LEGAL & GENERAL yesterday unveiled record-breaking first quarter results after wealthy customers rushed to buy annuities and other savings products.
Workplace pension sales jumped an astounding 115 per cent to £202m, largely thanks to the 120,000 new customers who opened accounts as a result of new auto-enrolment rules.
The company said it expects to recruit a further 330,000 customers through the scheme by the end of 2013. New rules mean all companies will be forced to sign their workers up for a pension unless employees choose to opt out.
Strong performance in other sectors and stock market gains during the early part of 2013 meant total assets under management at the group grew nine per cent to an eye-watering £441bn.
Meanwhile, in comments that will please chancellor George Osborne, L&G said it would use spare cash to invest in infrastructure schemes such as new roads or housing projects.
“Policy makers rightly took drastic action following the credit crisis, but now face huge challenges moving from austerity to growth,” explained group chief executive Nigel Wilson.

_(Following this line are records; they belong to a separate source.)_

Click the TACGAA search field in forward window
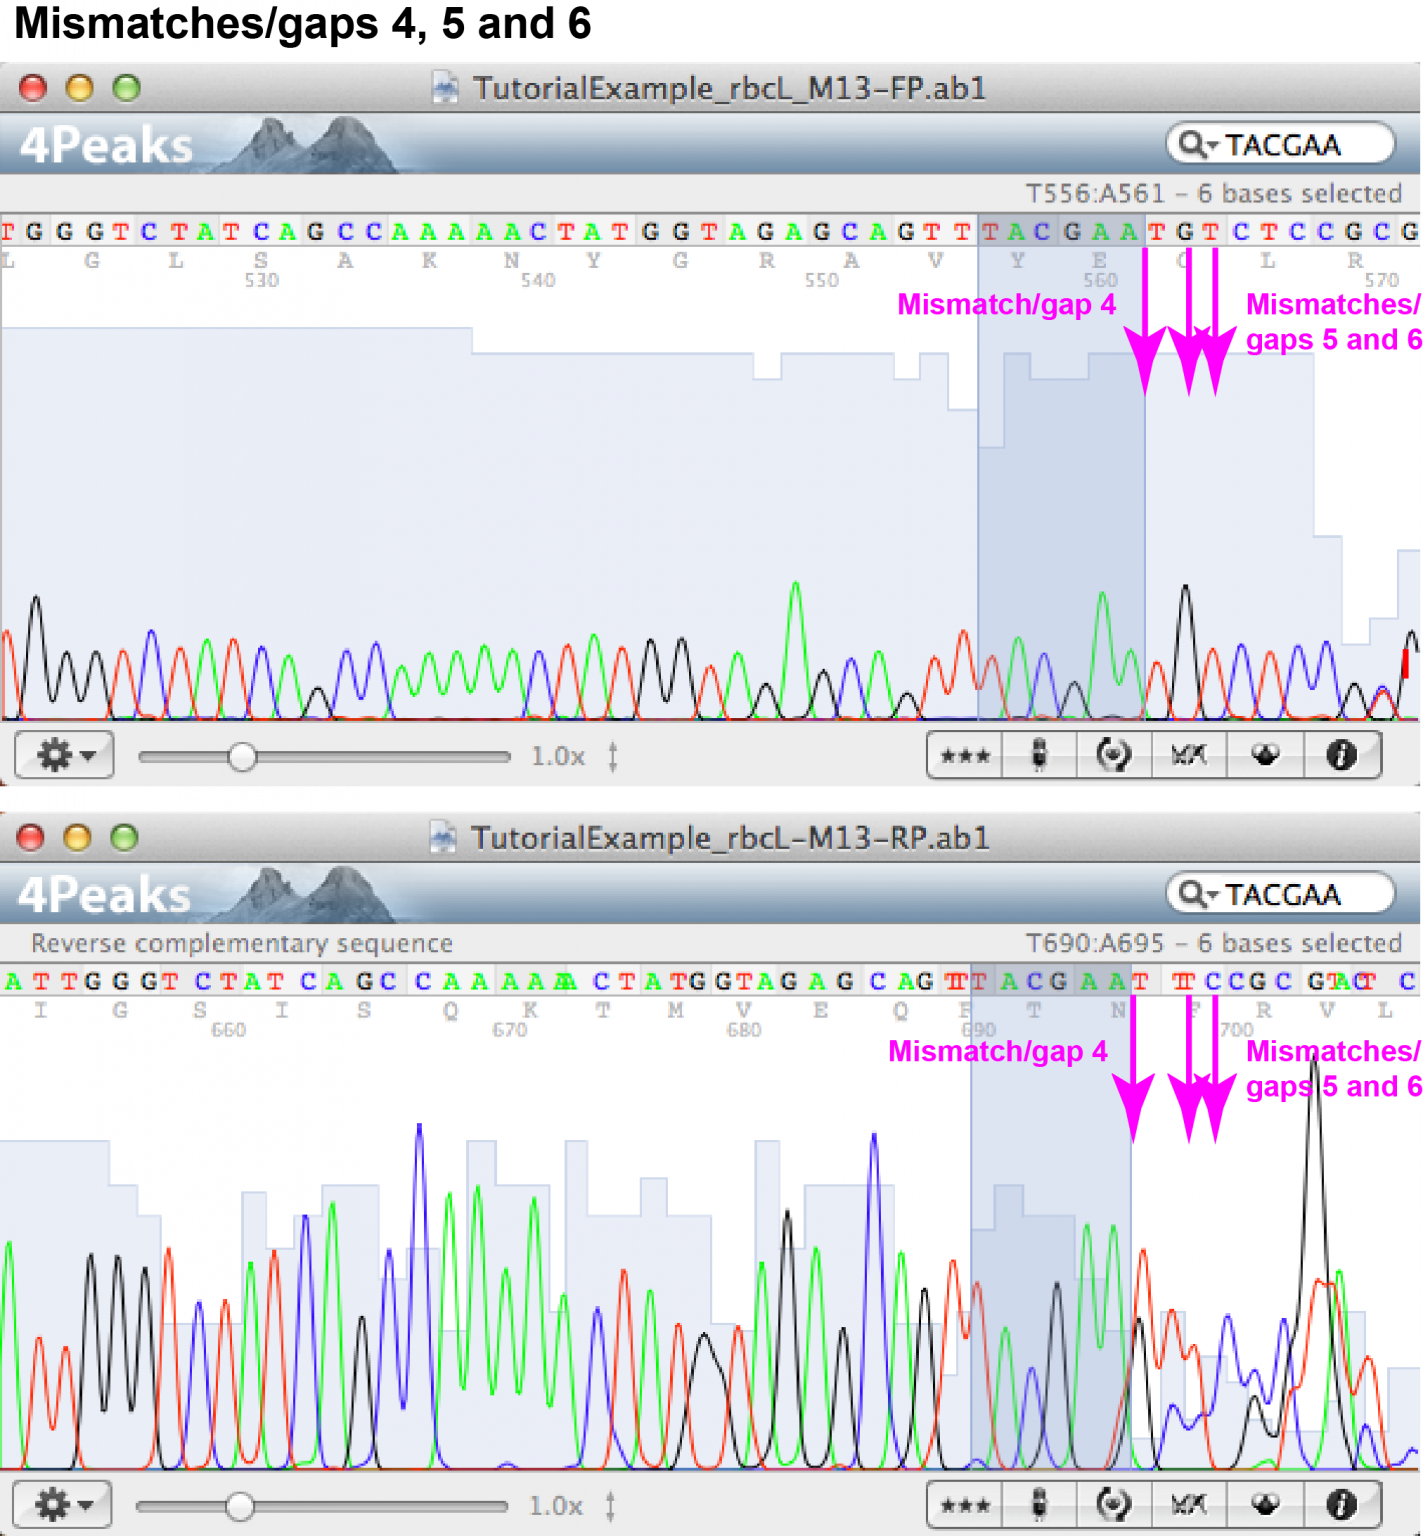The height and width of the screenshot is (1536, 1423). coord(1300,144)
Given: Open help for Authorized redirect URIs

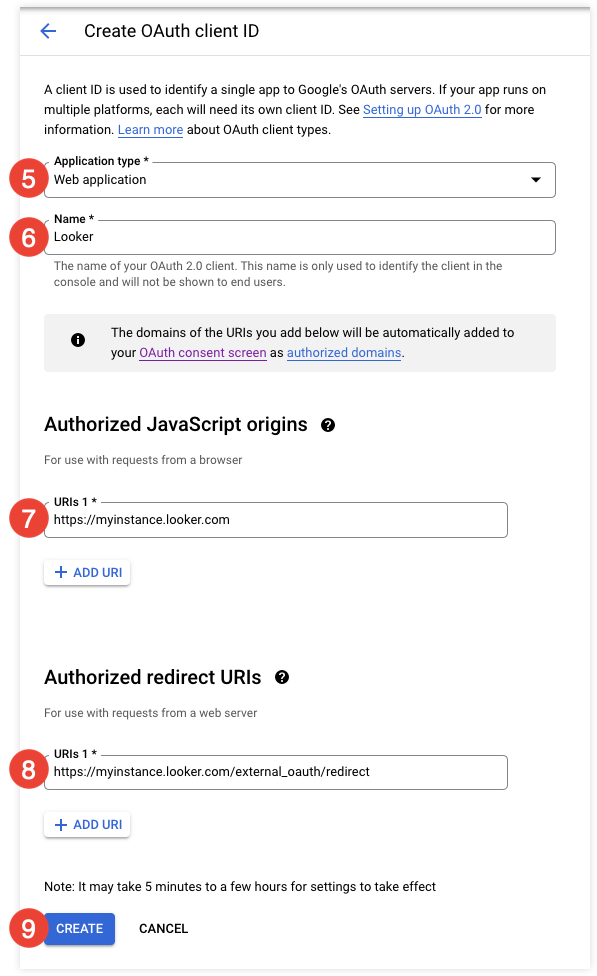Looking at the screenshot, I should 282,677.
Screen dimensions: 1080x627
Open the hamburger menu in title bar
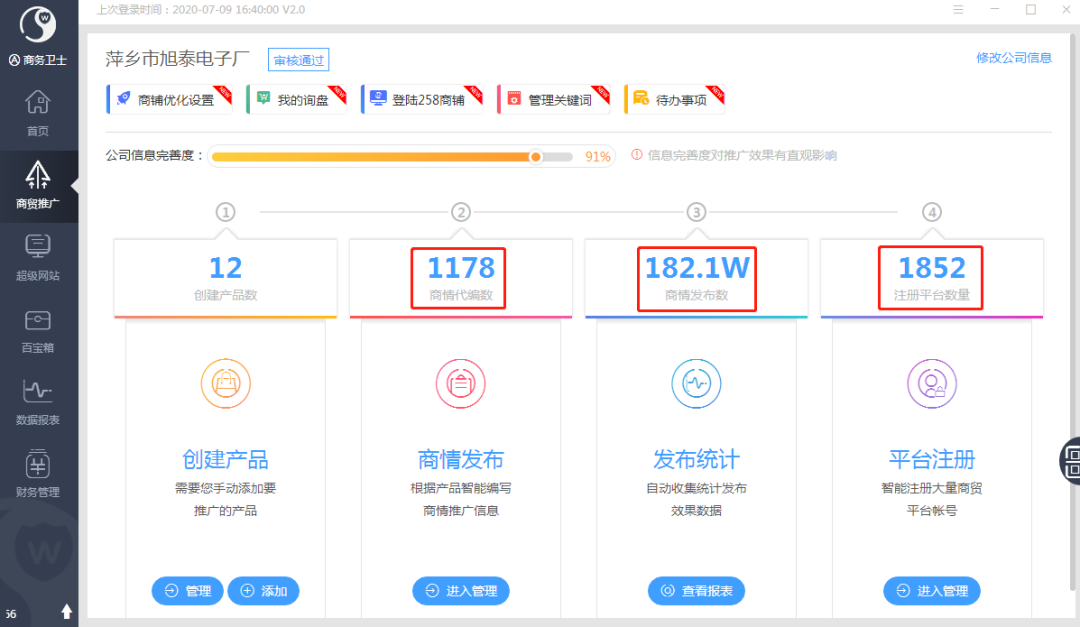(x=958, y=10)
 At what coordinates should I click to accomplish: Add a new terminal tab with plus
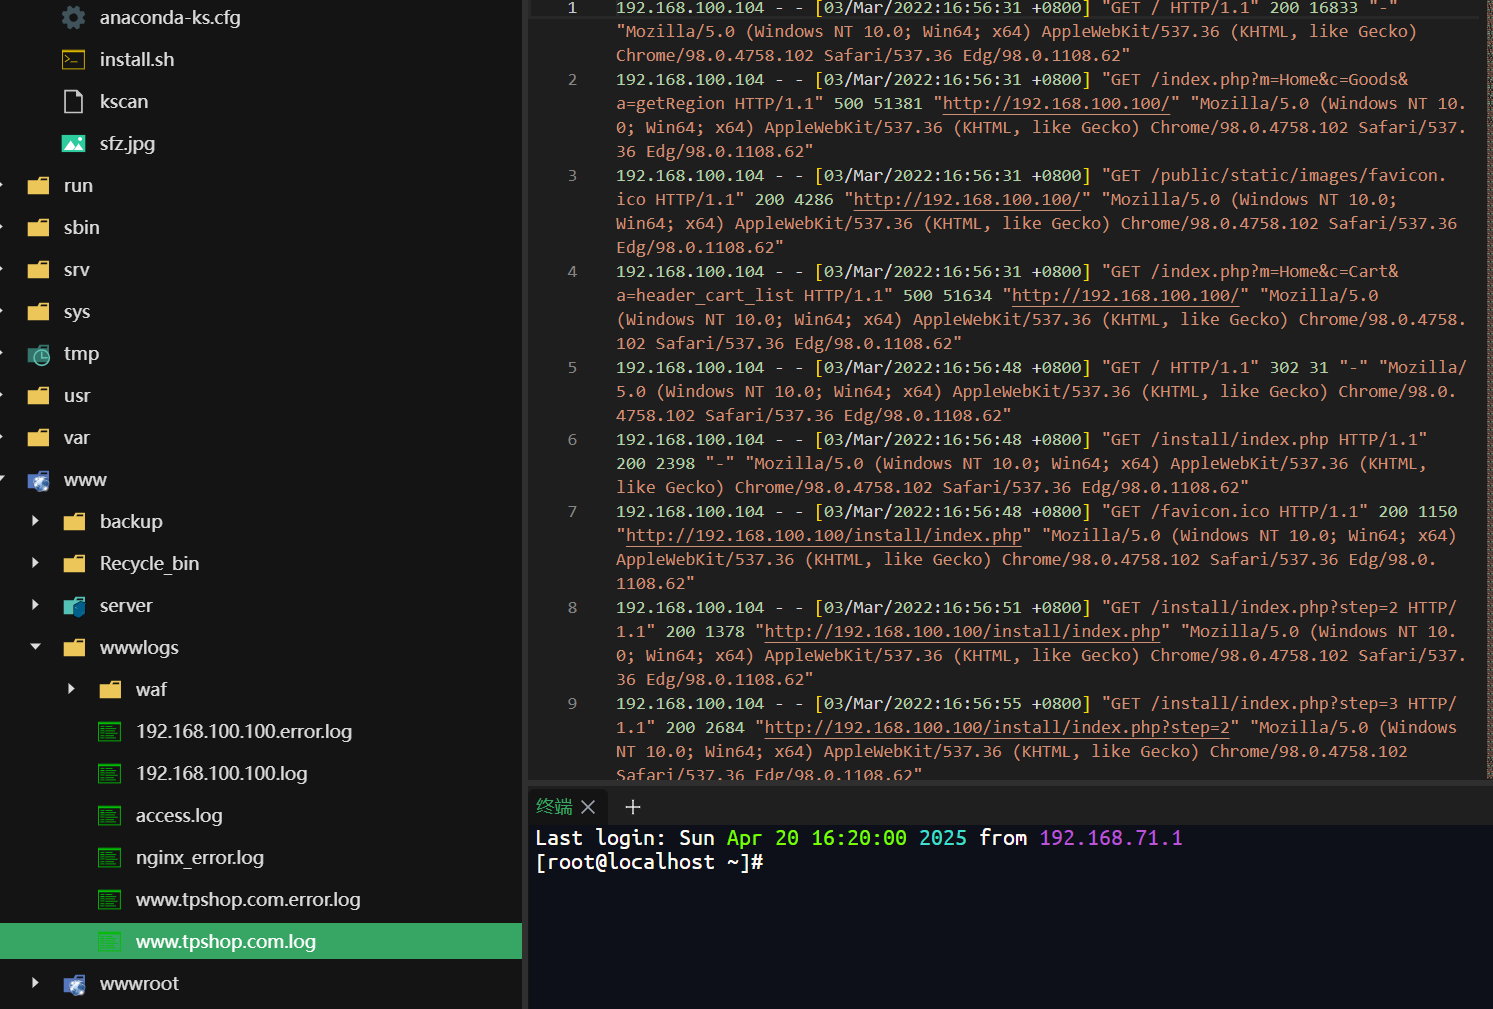coord(632,807)
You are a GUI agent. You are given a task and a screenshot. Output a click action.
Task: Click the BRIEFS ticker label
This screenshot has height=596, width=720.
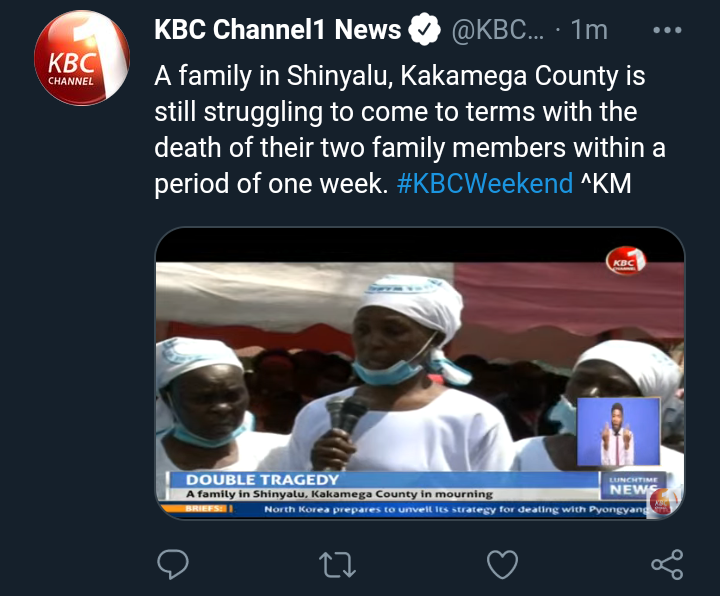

“So, as well as progressing our own organic and acquisition growth plans, we are engaging positively with the Bank of England, Prudential Regulation Authority and Treasury as we pursue several growth options through direct investments.”
Total group sales grew 28 per cent from £434m to £555m, well above market expectations.
Analyst Barrie Cornes of Panmure Gordon praised the performance and said the company’s shares “are currently undervalued on all valuation metrics”.